Max GALLO, historien et homme politique, a répondu à un journaliste du Point après la sortie de son ouvrage fleuve sur la Révolution française. Homme de culture, atypique et souvent dérangeant, il brosse un portrait moderne de la grande déflagration du XVIIIéme siècle et de notre société qui conserve les gènes de ce qui a brisé une organisation politique vieille d'un millénaire... Et sincèrement, l'argument "révolutionnaire" est autrement plus détaillé et expliqué que la diatribe anti-sarko du "bellâtre" de l'ONU, un certain Villepin...

Le Point - L'historien François Furet affirmait que les braises de la Révolution s'étaient éteintes l'année de son bicentenaire. Faut-il réviser cette opinion ? Max Gallo - Je n'ai jamais partagé son point de vue.
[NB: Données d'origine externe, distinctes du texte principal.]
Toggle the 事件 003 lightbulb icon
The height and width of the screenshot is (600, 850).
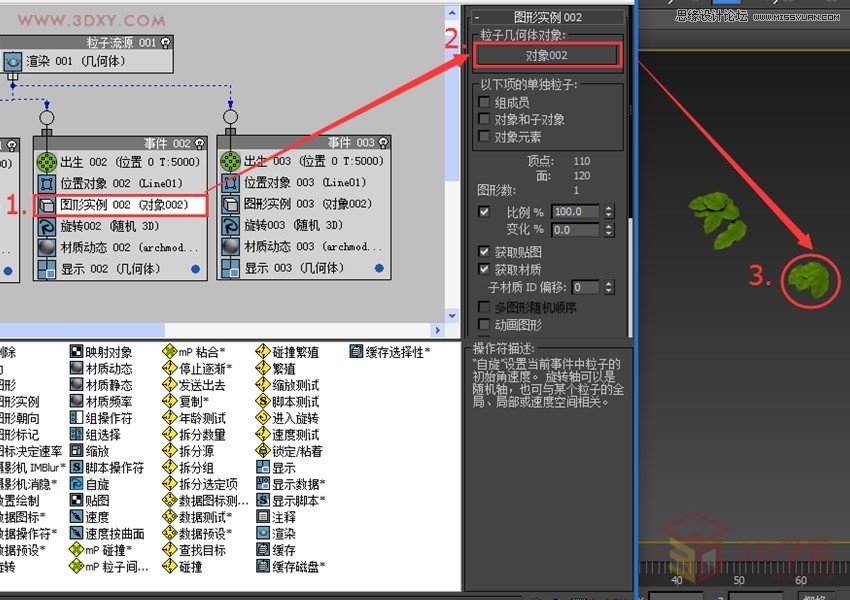383,143
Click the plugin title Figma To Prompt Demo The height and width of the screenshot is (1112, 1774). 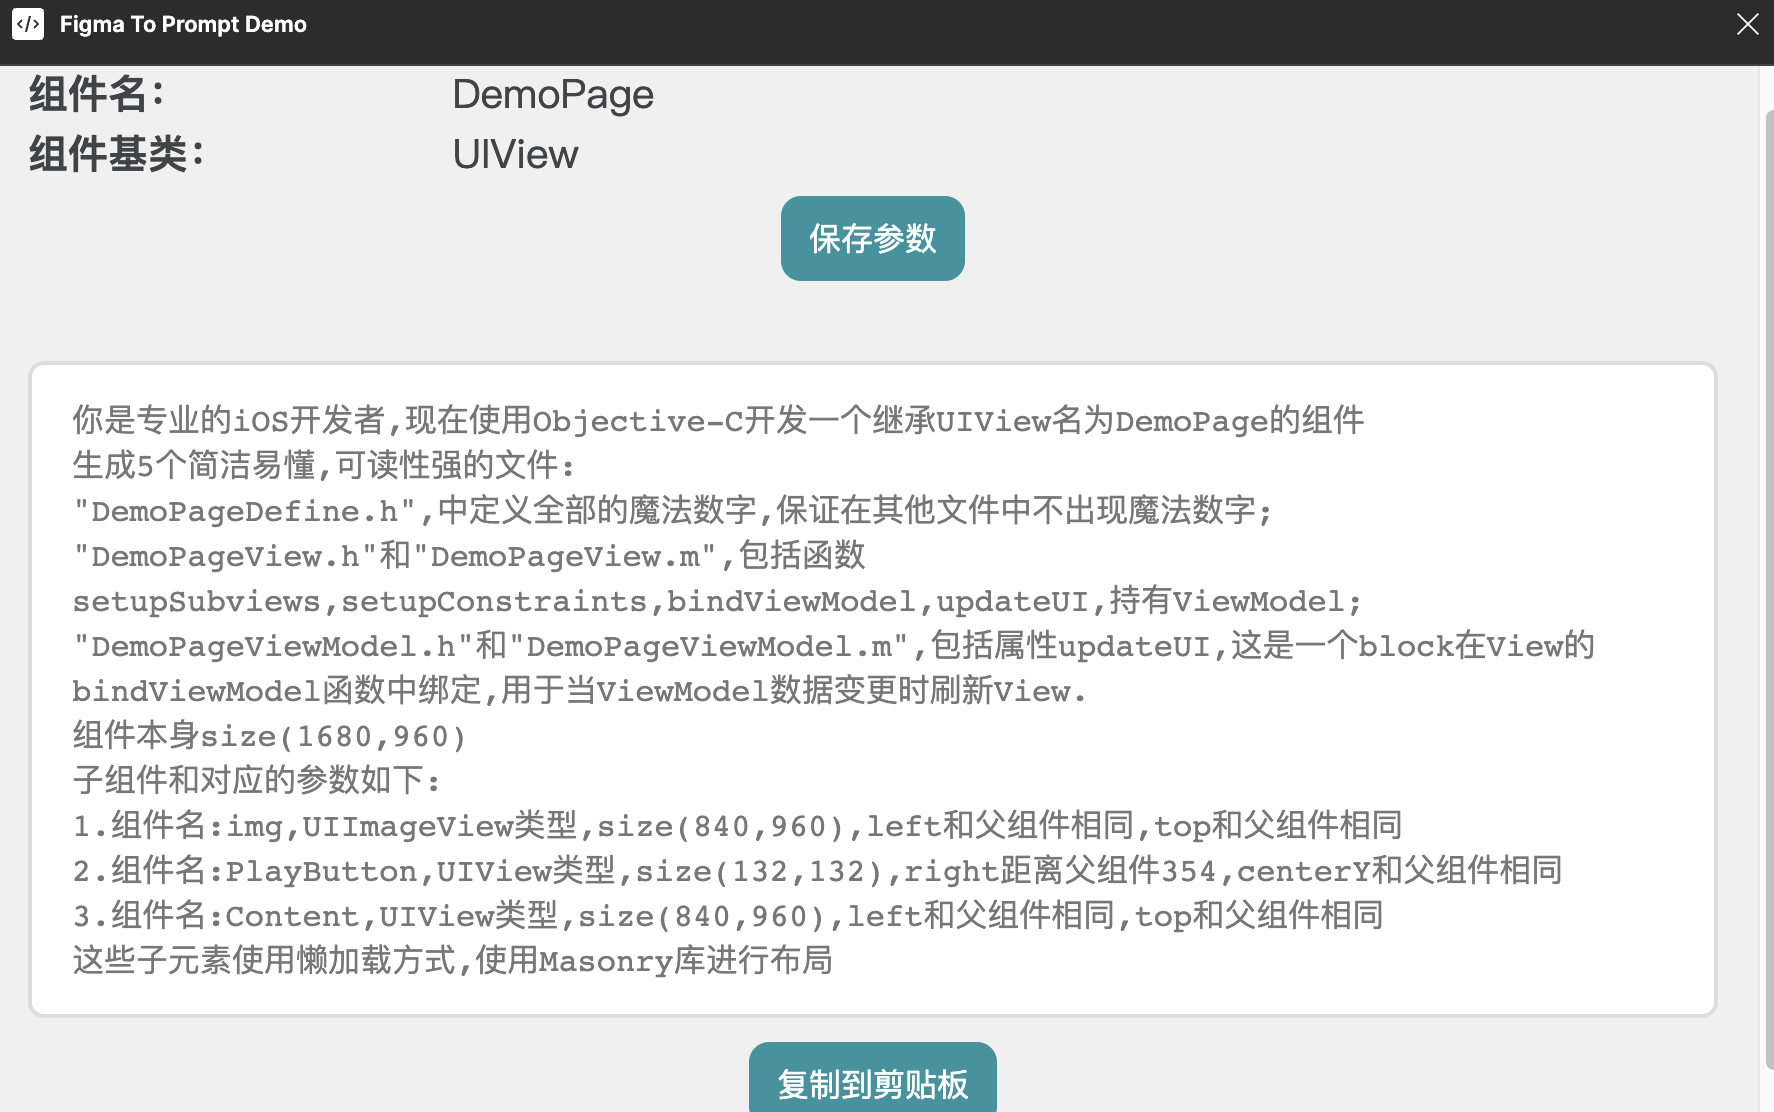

La Révolution française est un creuset dans lequel il y a toute l'histoire de France depuis ses origines. Un monde nouveau est né de cet événement qui a marqué profondément, par sa radicalité et sa brutalité, notre conscience nationale. Si bien qu'aujourd'hui, de nombreux comportements politiques et humains sont déterminés par la force de ce passé-là.
Seriez-vous sur la ligne de ces auteurs marxistes et socialistes pour qui la Révolution n'est pas terminée ? Un événement de cette ampleur n'est jamais terminé. Seulement, j'en tire une conclusion différente. En examinant la Révolution, on découvre combien, dans une société organisée, la sociabilité entre les hommes est extrêmement fragile. Et qu'il suffit de quelques jours, parfois de quelques heures, pour que la barbarie des comportements humains rejaillisse. Je pense depuis toujours qu'un des périls majeurs qui guettent nos sociétés contemporaines est l'irruption de la violence et des barbaries. C'est donc sans aucune indulgence que je considère la Révolution française par rapport aux actes humains. Elle est un antimodèle qui pèse encore aujourd'hui. Le peuple français est capable de balayer en peu de temps une institution millénaire comme la monarchie. Il est toujours dans la posture de pouvoir renverser un gouvernement. Selon lui, il n'y a pas de légitimité donnée, car les hommes politiques sont suspects. La période révolutionnaire les a montrés incapables de régler les problèmes. On a faim en 1798 comme en 1788, malgré dix ans de violences. La guerre et le désordre ne règlent aucun problème. On découvre que les politiques sont des girouettes. Ceux qui ont crié "vive le Roi !" ont ensuite suivi en cortège Robespierre et ont fini régicides.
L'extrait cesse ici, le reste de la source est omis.